Since the last quad, Women's Artistic Gymnastics has experienced huge changes. With a more diverse pool of international talents, the t...

Since the last quad, Women's Artistic Gymnastics has experienced huge changes. With a more diverse pool of international talents, the traditional "Big Four" of the sport, namely China, Romania, Russia and the United States of America seem less relevant today. We are honoured to have gymnastics experts of each of the "Big Four" members to share their views on what to expect of these countries in the coming quad, what the situation is like for these teams, and whether or not they can sustain their legacies. 

For Russia, we are delighted to have veteran gymnastics blogger Elizabeth of Rewriting Russian Gymnastics to discuss the prospects of the Russian WAG team.
Team Russia for the 2017 Montreal World Championships. (Photo @ Angelina Melnikova's instagram)
On Expectations of the Coming Worlds
I am expecting the new format of the Olympic Games (four all arounders in the team event) to be a great leveller in world gymnastics over the coming years. Hopefully, this change in format will be a steadying influence, reinforcing the need for good execution and consistency across all apparatus and, perhaps, stemming the flow of the reckless hyper difficulty that so often wrecks the rhythm and aesthetic of the sport. The fact that Simone Biles is resting this year will also make the forthcoming World Championships one of the most open in many years for women’s gymnastics. It is an AA and EF only World Championships with no team event, so we will have a chance to see how individuals are progressing.

On Team Dynamics
The women’s team is full of talent and promise, but does not have the same cohesion and impetus as before. Without the unifying, talismanic force of Mustafina, things seem to have fragmented somewhat; there isn’t really a team leader. I (perhaps sentimentally) hope that the kind, lion-hearted Tutkhalyan will be well enough to take on this role – she is the one they all seem to turn to for support and friendship – but a foot injury that took her out of Europeans is still in recovery. Competition is tough, and without a strong leader (coach, gymnast, whatever) the team will flounder on the podium.
Will Angelina Melnikova deliver for Russia?
(Photo @ Silvia Vatteroni)
On the Successors
Melnikova should be able to compete for gold in the all around.
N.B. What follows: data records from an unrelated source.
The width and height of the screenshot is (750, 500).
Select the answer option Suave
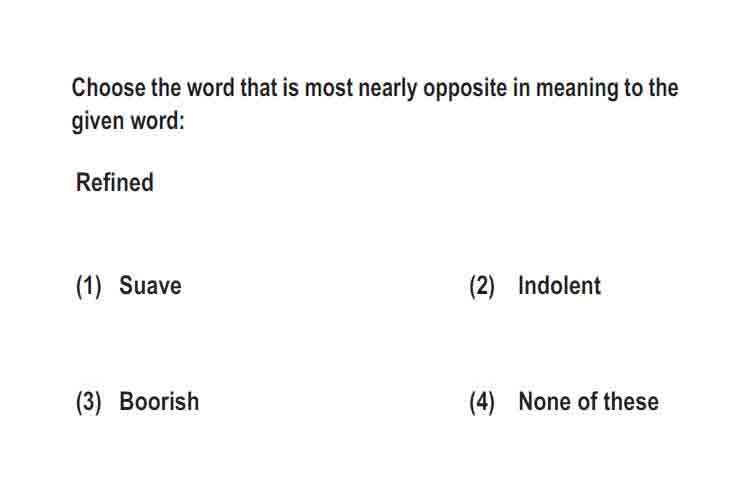[x=150, y=286]
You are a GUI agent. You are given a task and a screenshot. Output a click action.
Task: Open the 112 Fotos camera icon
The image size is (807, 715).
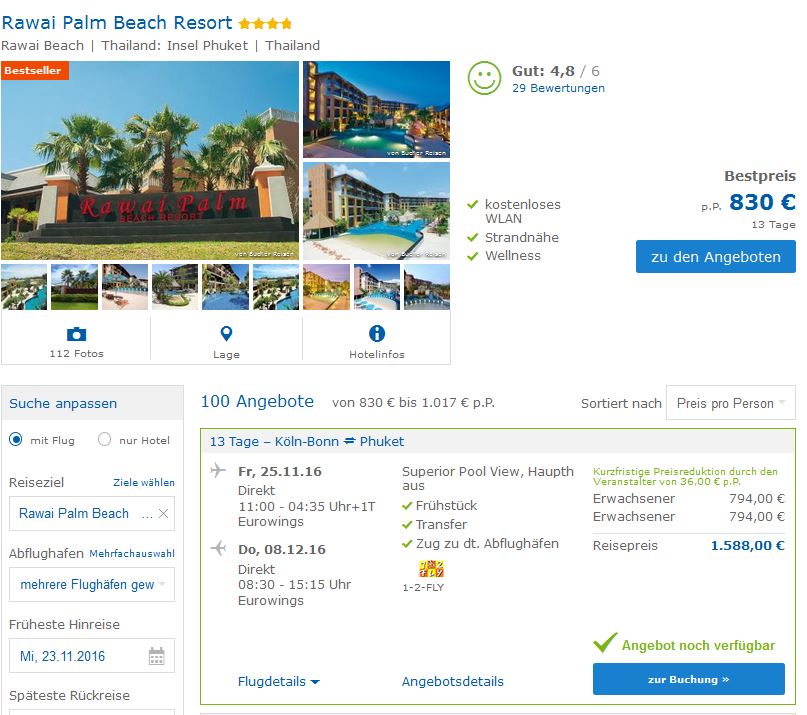(x=76, y=334)

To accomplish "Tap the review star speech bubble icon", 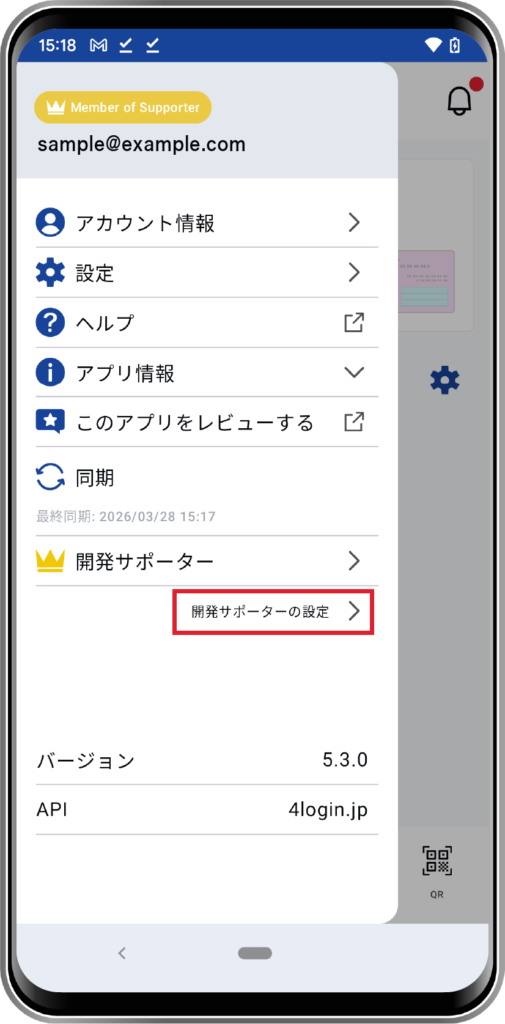I will click(x=50, y=423).
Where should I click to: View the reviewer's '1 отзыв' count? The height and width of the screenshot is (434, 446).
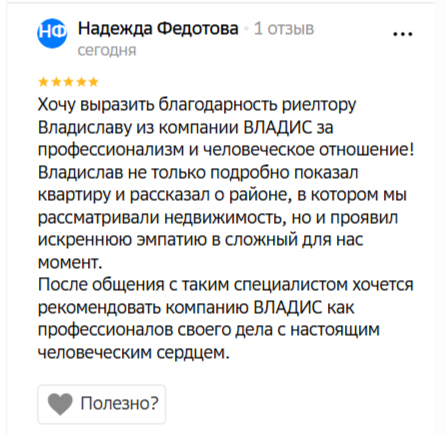pyautogui.click(x=284, y=29)
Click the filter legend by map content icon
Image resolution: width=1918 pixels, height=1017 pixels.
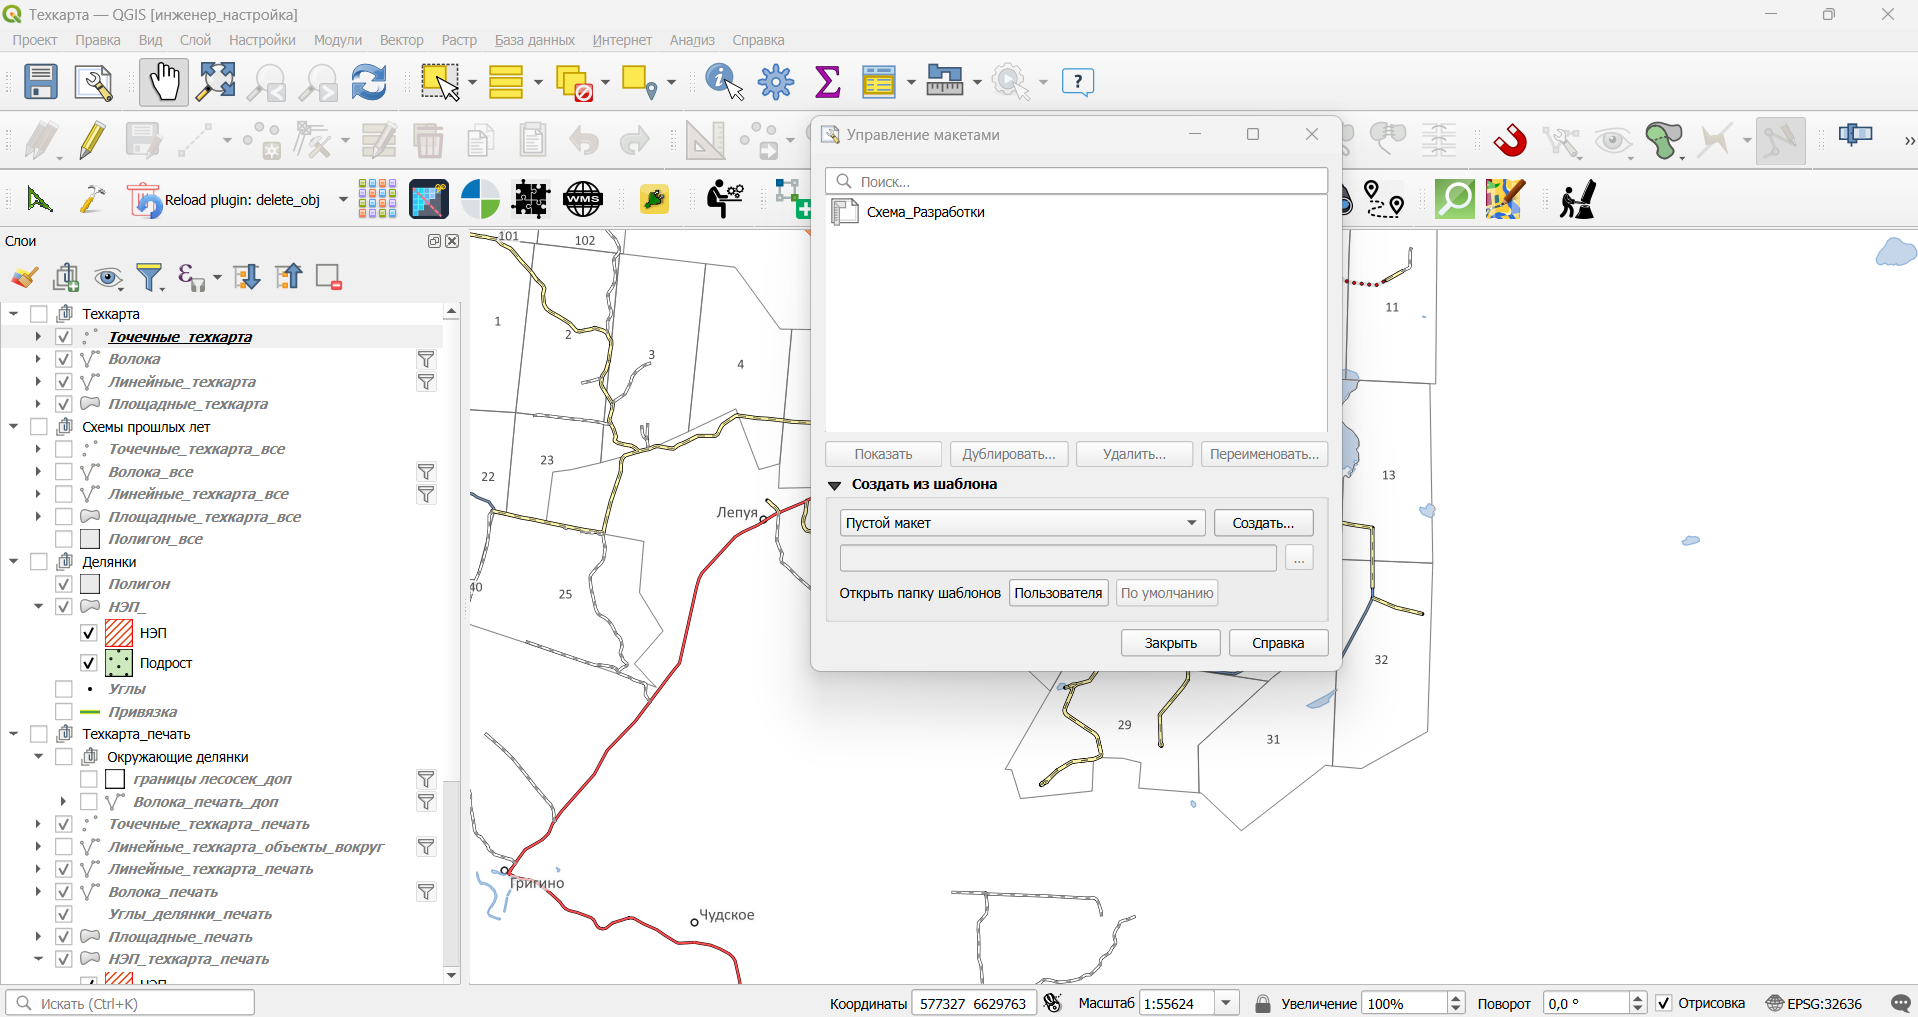[x=150, y=277]
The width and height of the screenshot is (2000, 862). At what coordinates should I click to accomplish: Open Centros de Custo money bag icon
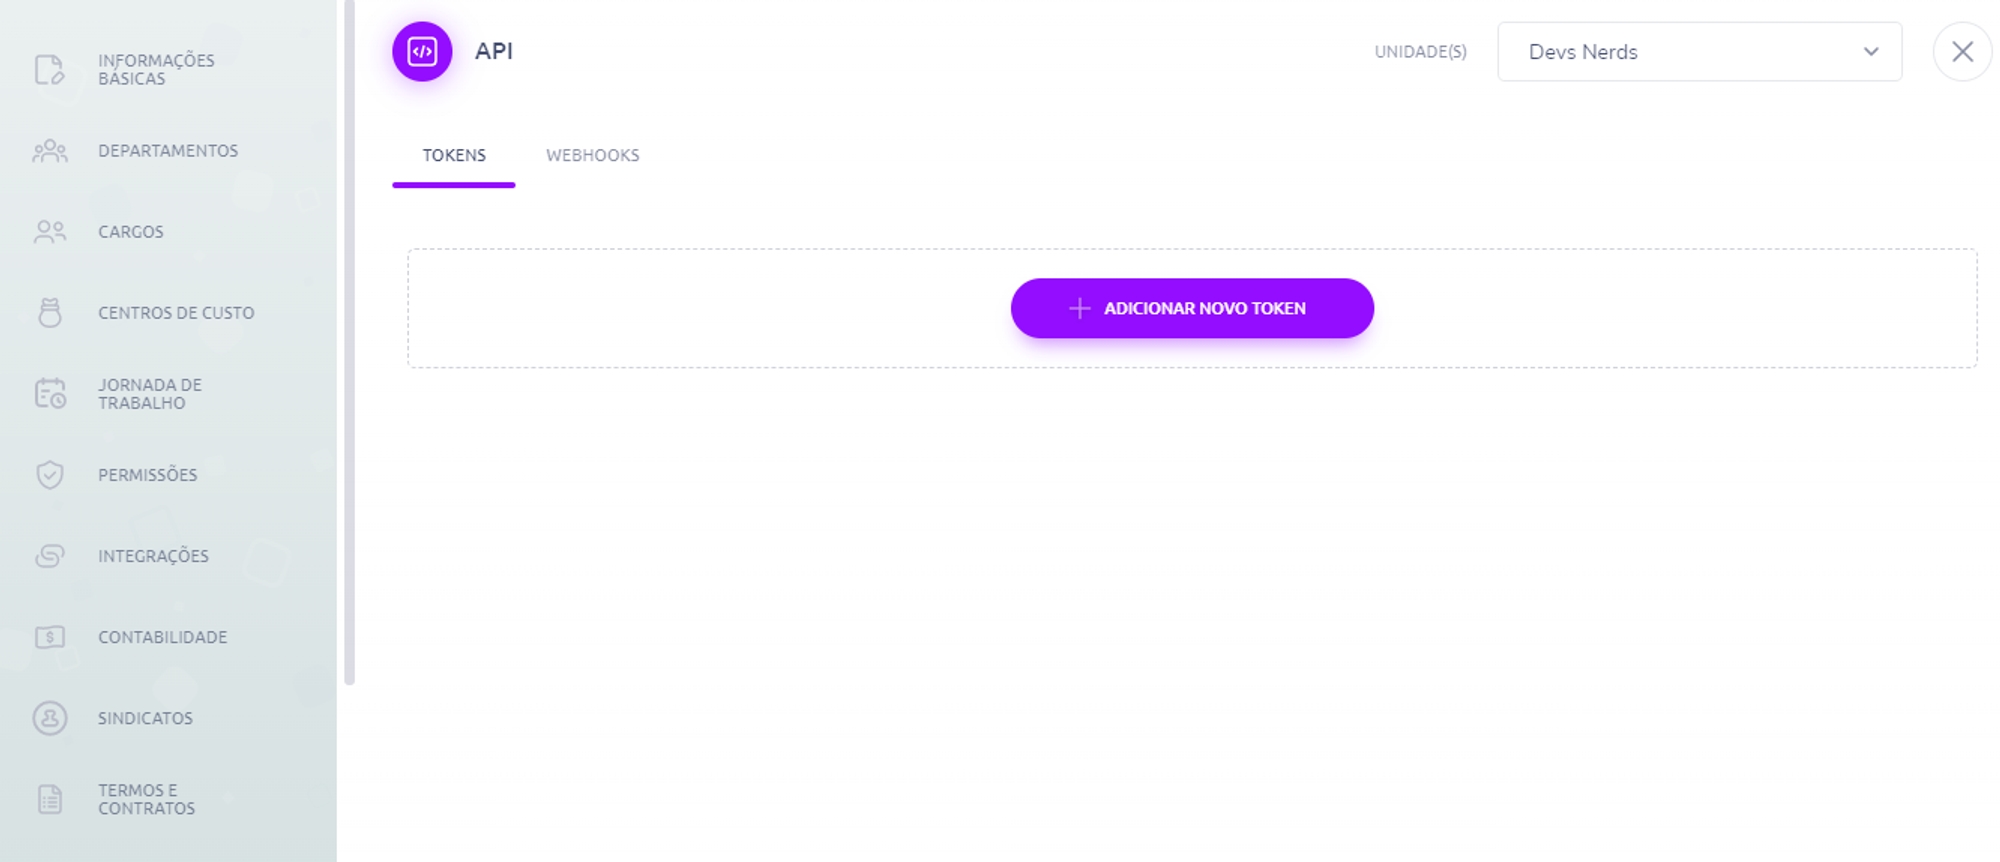49,313
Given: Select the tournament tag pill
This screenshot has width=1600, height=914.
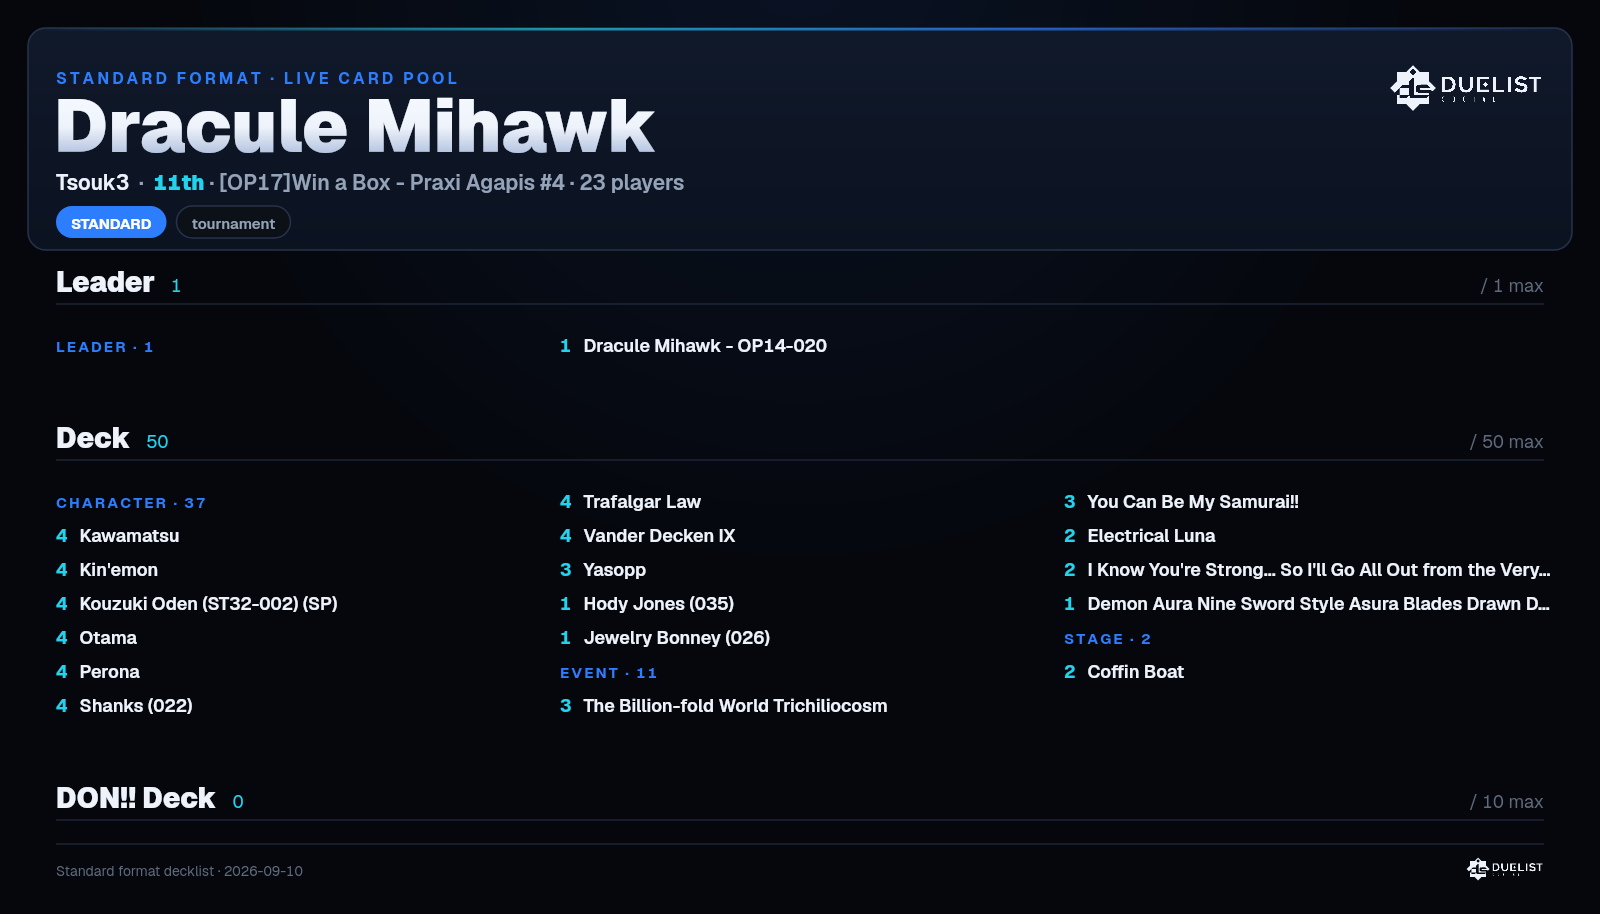Looking at the screenshot, I should pyautogui.click(x=233, y=223).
She is hugely talented and ambitious and deserves a good competition in Montreal, having made great progress since the Olympics. She is the only gymnast in a long time to attempt to combine difficult tumbling with consummate choreography in the floor exercise. But will she cope on an emotional level? The Russian girls are very nice to each other, but Melnikova seems to need to take herself out on a limb to compete for gold. Winning is difficult enough as it is, without competing from a position of isolation. Montreal will be a crunch time for her as she fights to find a balance between being the leader, or being led. Of the first year seniors, I like Eremina and Ilyankova best: Eremina for application (see how well turned out, carefully prepared and serious she always is at any competition) and Ilyankova for innate talent. I would like to see them both on the team, given an opportunity to prove themselves, and I would be happy to see Eremina medal anywhere, and Ilyankova to take gold on bars. Perhaps somewhere in that mix of diligence and flair, the Russians will find their pathway to Tokyo. Paseka and Spiridonova are strong specialists, but will they both find a place in a team that must emphasise the development of all arounders? In general, however, it’s a real pepper-pot of a team this time round, with lots of potential but not much concrete to recommend individuals. According to an interview in International Gymnast this week, veteran Daria Elizarova will prepare for Worlds, contingent upon a good performance at the University games. This has an ominous ring of plausibility to it given Elizarova’s strength in the power events and the lack of strong floor workers on the Russian team. Perhaps Perebinisova will have a role to play there. Maria Kharenkova is back in training but looks to be an entirely different gymnast, long and elegant, from the tiny stick of dynamite who did so well on floor and beam in the 2012 European Juniors. I hope to see her at the University Games, but will she have enough for Worlds? No, I am not mentioning Komova – she has yet to convince me that she will make it back to full fitness physically and mentally.

On the Coaching
The head coach remains Evgeny Grebyonkin – he is the one who leads the technical effort of coaching, is hands-on and hardworking, calm, kind and popular with the girls. Valentina Rodionenko is more of a spokesperson or figure head whose ‘national coach’ label is recognition for the important support role she has played for years to husband Andrei Rodionenko, and she plays this role across both men and women. This year the coaching leadership team has been strengthened by the addition of a younger generation of coaching and PR specialists, for example Zamolodchikova and Garibov. Valery Alfosov has already cemented his authority over the men’s team. With the Rodionenko couple receiving important Presidential (‘Order of Friendship’) awards for their work, this all seems to signal a subtle, gradual changing of the guard. The Rodionenkos will probably remain for years as a ‘steadying hand’ during the transition period to new head coaches, but it would be good to see a leader as strong as Alfosov at the helm of the women’s team, too. It can’t be easy for the girls to have to dance to two different conductors.
Russia was delighted to clinch silver in the 2016 Rio Olympics Team Competition. 20 years ago Team Russia was left in tears when they had to settle with silver (Photo @ Seda Tutkhalian's instagram)
On Sustaining the Legacy
Komova’s potential return, and the revival of new mothers Mustafina and Afanasyeva are all far too unsure to factor into this discussion. Actually, it is somewhat depressing to think that the team relies on hopes based on past glories quite so much. The Russians need to begin to look forward and to make it difficult for old-timers to make such comebacks. There are many others who bring specialist talent to the team – but few who consistently impress. My instinct is that selection will favour the young gymnasts in an attempt to ‘bring through’ talent to season for the coming four years. I do not feel a strong sense of direction for the Russian women at present, however, and at Worlds I think we will see a finely balanced battle between established and emerging nations, with many different gymnasts medalling. Their men may be sizzling with well-channelled ambition, but I sense a luke warm quality to the women’s preparations this time round.